20 June 2018

1968-1986: a miracle of evanescence

A kind friend has sent me a little booklet from 1968, put out by the American bishops to prepare priests and people for the new Eucharistic Prayers, authorised by Rome that year. It appears to be a translation of something published by the Sacred Congregation of Rites.

It seems to flutter down out of another world ... a world in which it is anticipated that ordinary folks will henceforth go around referring to Eucharistic Prayers as "anaphoras"; in which parish priests will be giving catechesis on the various elements of a Eucharistic Prayer. Here's a jolly bit which you will all much enjoy: "The world-wide and ecumenical horizons of the Second Vatican Council and also those of the so-called theology of secular values will find here a discrete, biblical and real reflection".

One intriguing detail: it says "The third eucharistic prayer ... could be used alternately with the Roman Canon for [=on?] Sundays". If only ... if only ...

By 1986, Enrico Mazza in The Eucharistic Prayers of the Roman Rite, was to write of the Roman Canon that "its use today is so minimal as to be statistically irrelevant".

But, when all is said and done, there was, back in 1968, a sense of excitement about the New, which you young things will find it hard to imagine. I remember buying with eager anticipation, just a few weeks after I was ordained to the Sacred Priesthood, the first Vatican Press print of the Latin text of the new Ordo Missae.

(I bought it down in the dear old Newman Bookshop opposite Christ Church, where one could find in the back room such intriguing things ... I acquired a proof edition of Knox's In three tongues ... there were endless old copies of the Eastern Churches Quarterly and of Sobornost ... Someone called Timothy Ware was often scavenging there ... he told me he had managed to put together a complete set of the ECQ. I've often wondered what happened to him subsequently. He did Mods and Greats a couple of years ahead of me. He must be getting on a bit now, I suppose. I'm sure he has long-since grown out of his 'byzantine' phase, as most of us have.)

Exciting days, yes. Nowadays, the poor old Novus Ordo is anything but exciting and new. Arthritic, rather, and with poor wind, and suffering horribly from her varicose veins. It is time, surely, to euthanise and then respectfully to bury the poor dear old biddy and to hurry quietly away and to keep ones fingers crossed that no-one digs her up. A stake through the heart, posibly, would be a wise precaution.

22 comments:

Randolph Crane said...

Normally, I am strictly against euthanasia. It's a crime against God, and a particularly horrible one. But in this case... well, if it's done respectfully, I guess no one can oppose, right?

Catherina of Siena said...

Dear Father,

Re: Timothy Ware. Not being British I do not always know when you write with irony/British humour in its various variations. So I decided you were perhaps joking a bit.

If you truly do not know what happened to Timothy Ware, you can just google "Kallistos Ware".

* Information supplied *
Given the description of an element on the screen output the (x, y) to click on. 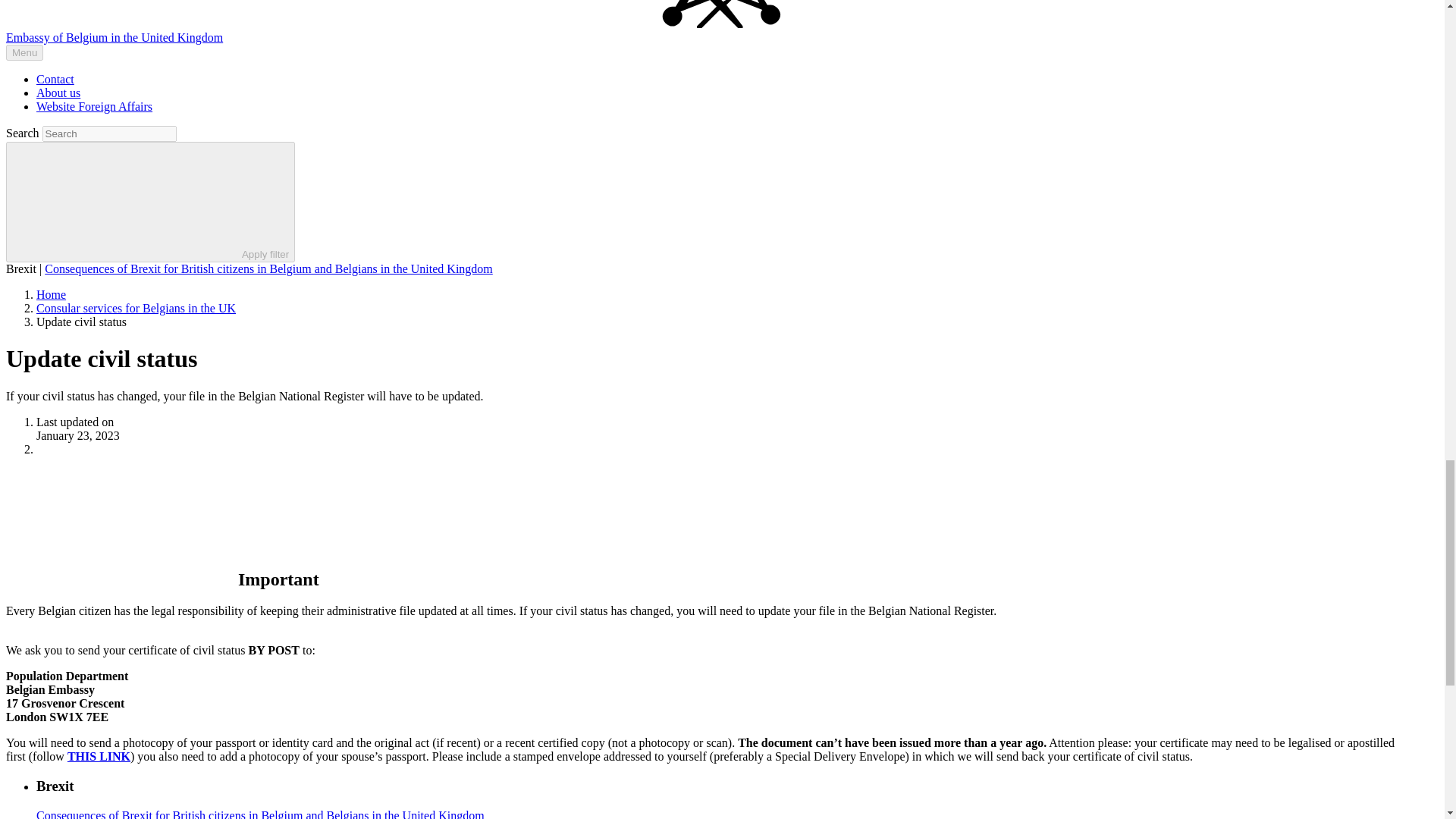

* Given exercise A *
According to the blog post about the 1968 Eucharistic Prayers booklet, who wrote in 1986 that use of the Roman Canon was "so minimal as to be statistically irrelevant"?
* Given exercise B *
Write the next part of the blog post about the 1968 Eucharistic Prayers booklet and its comments, picking up after the last line shown.

* Result A *
Enrico Mazza, in The Eucharistic Prayers of the Roman Rite.

* Result B *
https://en.wikipedia.org/wiki/Kallistos_Ware

You can also hear and see him on youtube.
He is a great drawing card to Eastern Orthodoxy, especially in the USA, when Evangelicals and Reformed Christians get fed up with their denominations at last and investigate Catholicism and Eastern Orthodoxy.

Hope I'm not making a fool of myself, telling you things you are exquisitely aware of!







Colin Spinks said...

Father, may I ask a question unrelated to this post? It concerns a verse in the Easter Sequence "Victim Paschali":

"Credendum est magis soli Mariae veraci quam Judaeorum turbae fallaci."

This seems to be routinely translated online as "More trust should be placed in truthful Mary than a deceitful crowd of Jews". This reads Mariae and (soli) veraci as both dative feminine singular, and likewise turbae and fallaci.

Would it not be possible however to read veraci and fallaci as dative neuter singular (i.e. "the true thing", "the false thing") and Mariae and turbae as genitive singular, so that we have "More trust should be placed in the sole true story of Mary than the false story (or perhaps "fake news!") of the crowd of Jews". This would remove the rather unpleasant insinuation that it is the Jewish people who are inherently deceitful, rather than simply the story put around at the time (that Christ's body was stolen) being fallacious.

I'd be most grateful for your schoolmasterly guidance to a lapsed Classical Scholar (!) via the e-mail below

Perhaps this may form the basis of a future blog.

Best wishes,

Colin Spinks
colinfwspinks@gmail.com

Mick Jagger Gathers No Mosque said...

Yes, bury the old biddy..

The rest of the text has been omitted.